Email of the day (1)
Comment of the Day

March 29 2012

Commentary by David Fuller

Email of the day (1)

On taxes and budget cuts:
"An article I was waiting for a long time.

"Who will finance the US debt when the Fed Ponzi scheme is over? From the very mouth of Geithner this morning, AND WITH NEW TAXES AND WITH BUDGET CUTS, the deficit is planned to be between 6and 6.5%.

"And everybody is up in arms in Europe with an equal deficit in Spain which give a bad note on their debt over 5%!!"

David Fuller's view Governments are hoping that they can grow their way out from under ballooning deficits. But since this is a tall order, they are also intentionally eroding the purchasing power of their currencies which reduced the debt somewhat in real terms.

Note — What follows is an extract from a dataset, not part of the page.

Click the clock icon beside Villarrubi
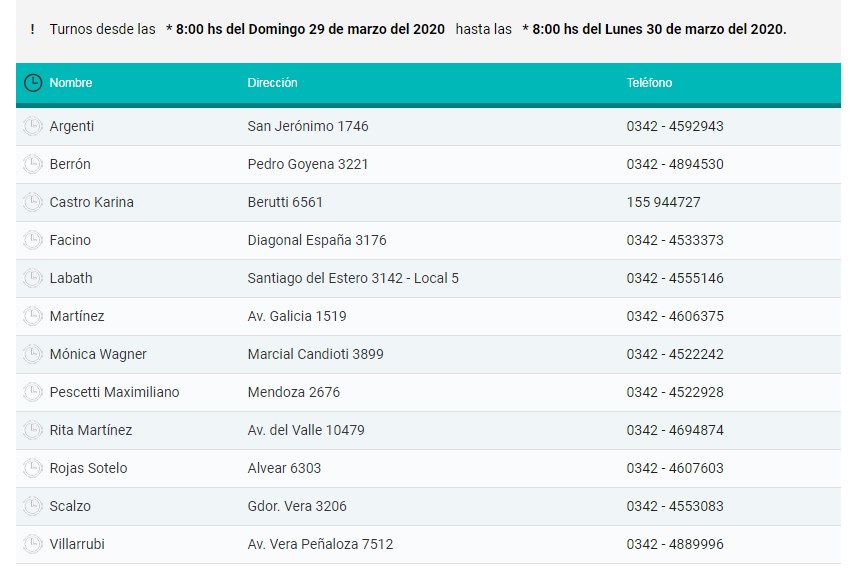 [33, 544]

Meanwhile, austerity programmes and tax increases will test the patience of voters and are hardly a recipe for GDP growth.

It is an unsettling situation, to put it mildly, but as investors one of our most important challenges is to identify and follow the money flows to safer areas.

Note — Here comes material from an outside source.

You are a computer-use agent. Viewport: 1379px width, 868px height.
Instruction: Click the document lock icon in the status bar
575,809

Fullermoney has long emphasised the importance of monetary policy. Low interest rates and accommodative central banks provide powerful tailwinds for equities and sometimes commodities. Mr Bernanke has targeted equities since 2008 and still is judging from his answer to Ron Paul a few weeks ago.

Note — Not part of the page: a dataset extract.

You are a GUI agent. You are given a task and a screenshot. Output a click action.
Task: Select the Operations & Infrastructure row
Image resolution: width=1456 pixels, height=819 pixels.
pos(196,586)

Mr Bernanke has repeatedly said that he will keep US rates low for an extended period and he can do this if inflation does not flare up too much. He should succeed in this effort for a while longer as unemployment is still high and therefore capping wages. Also, the gold (weekly & daily) price remains subdued following its accelerated peak last August which has been followed by a predictably lengthy medium-term correction. Also, the Continuous Commodity Index (Old CRB) (weekly & daily) which peaked a year ago has retreated from its declining 200-day MA over the last five weeks. It is approaching probable support from the December low but an upward dynamic will be required to check this month's slide.

Meanwhile, leading equities and indices remain overextended and due for some mean reversion towards their MAs, as Eoin pointed out in his review of Autonomies yesterday. Some weaker stock markets have fallen back more quickly recently. It is a mixed picture but our overall impression is that a temporary corrective phase is more likely than not, before accommodative monetary policy extends the cyclical bull market in shares.

I will include a chart review tomorrow.